High-quality evidence shows that the addition of oxytocin to balloon cervical ripening shortens the time to delivery.

There was no statistically significant difference in median time from Foley placement to overall delivery (the primary outcome) between the fixed low-dose and incremental low-dose groups in either nulliparous women (24 vs 19 h; P = .18) or multiparous women (16 vs 12 h; P = .68). The authors acknowledged the study may have been underpowered to detect a true difference.

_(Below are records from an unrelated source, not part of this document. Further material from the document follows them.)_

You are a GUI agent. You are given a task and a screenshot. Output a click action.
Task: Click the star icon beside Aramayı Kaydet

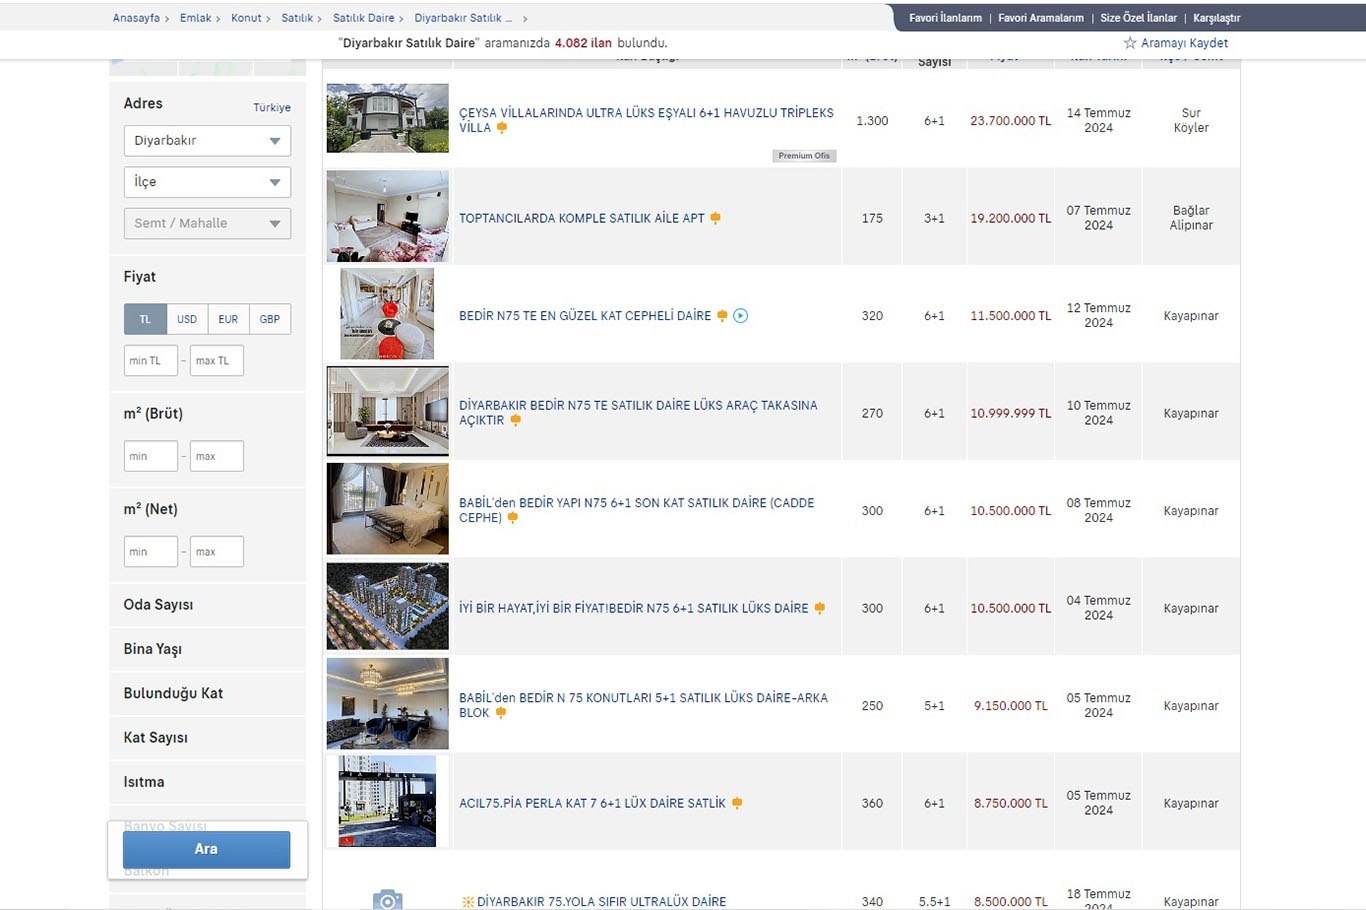pyautogui.click(x=1130, y=43)
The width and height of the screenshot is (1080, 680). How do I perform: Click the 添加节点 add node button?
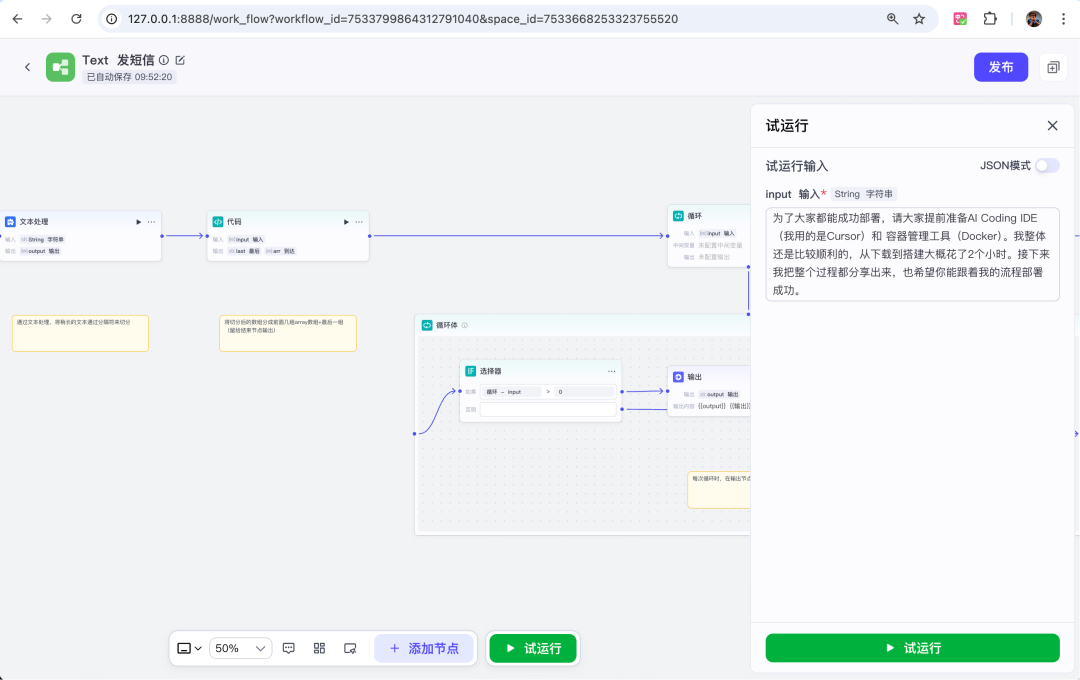point(424,648)
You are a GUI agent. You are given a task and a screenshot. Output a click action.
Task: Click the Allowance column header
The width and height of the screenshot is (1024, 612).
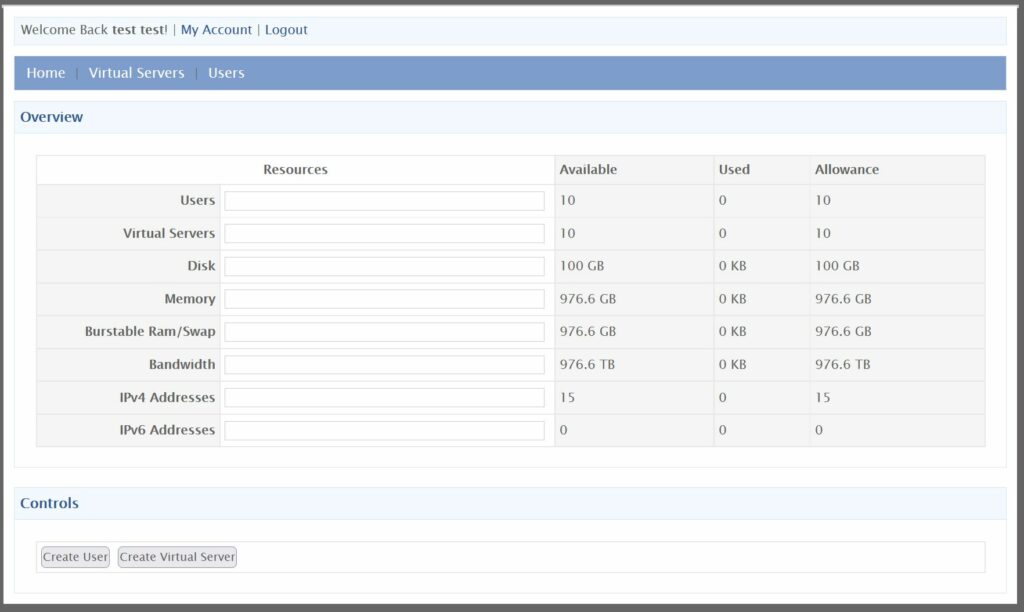pos(846,169)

Recommendations from others

A 2009 Practice Bulletin from the American College of Obstetricians and Gynecologists (ACOG) recommended the Foley catheter as a reasonable and effective alternative to prostaglandins for cervical ripening and the induction of labor (based on good-quality evidence).⁵ The guideline stated that Foley catheter placement before oxytocin induction reduced both the duration of labor and risk of cesarean delivery, but that the use of oxytocin along with a Foley catheter did not appear to shorten the time to delivery.

Editor’s takeaway

High-quality evidence shows us that the addition of oxytocin to balloon cervical ripening shortens the time to delivery. This newer evidence may prompt an update to the 2009 ACOG statement.